Background: Type 2 diabetes (T2DM) doubles the odds of comorbid depression. Depression is a strong predictor of developing T2DM. The aim of the study was to compare depressed patients with T2DM to non-depressed ones with respect to demographic, psycho-social, clinical, anthropometric and metabolic characteristics; to examine the relationship between glycemic control and depression severity in depressed patients; to estimate the risk factors of depression.

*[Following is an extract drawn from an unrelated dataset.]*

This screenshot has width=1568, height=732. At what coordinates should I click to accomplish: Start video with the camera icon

Subjects and methods: A group of depressed diabetic patients comprising those with a Major depressive episode, first or repeated (ICD-10; 1992) and endocrinologist-diagnosed T2DM, duration ≥5 years on oral, insulin therapy or both (N=46) and non-depressed ones (N=44) (90 in total) of both genders (<65 years) were included in this cross-sectional study. Laboratory and non-laboratory measures were performed.. The patient Health Questionnaire (PHQ-9) and a structured interview (MINI) were used to establish diagnosis, while the Beck Depression Inventory (BDI; cut off ≥16) was used to assess the severity ofdepression. Scaling of Life Events (SLE) for self-assessment of life events and Problem in Areas in Diabetes (PAID) for self-assessment of diabetes distress were also performed.

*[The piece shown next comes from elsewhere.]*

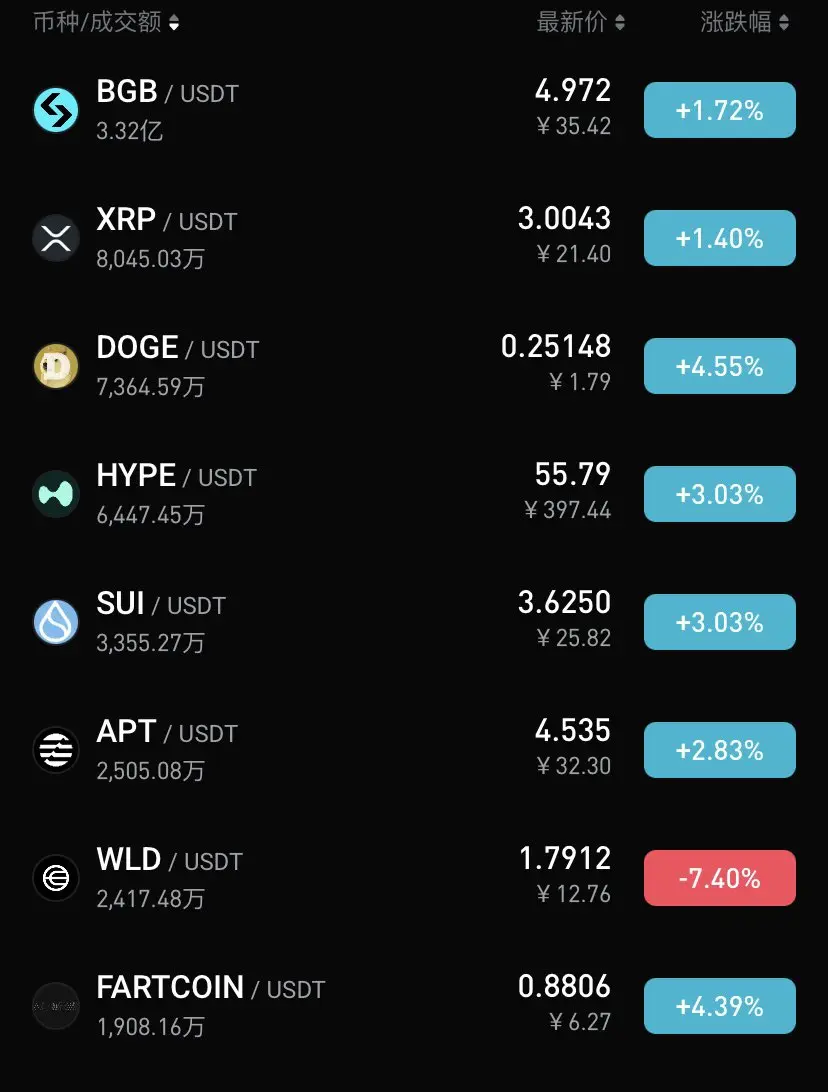Tap the SUI water-drop logo icon
The height and width of the screenshot is (1092, 828).
(56, 622)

Results: Statistically significant higher rates of psychiatric heredity, neuropathy, higher level of diabetes related distress and a greater number of life events in depressed patients compared to non-depressed ones were found. There was a statistically significant positive correlation between BDI somatic subscore and the HbA1c level (r=0.343; p=0.020). The level of diabetes related distress (OR=1.084; p=0.000), total number of life events (OR=4.528; p=0.001) and neuropathy (OR=8.699; p=0.039) were statistically significant predictors of depression using logistic regression.
Conclusions: The results obtained showed that depression in diabetic patients was predicted by both psychological (diabetes related distress, life events) and disease-specific variables (neuropathy). The severity of self-reported somatic depressive symptoms significantly correlated with the HbA1c level in depressed diabetic patients.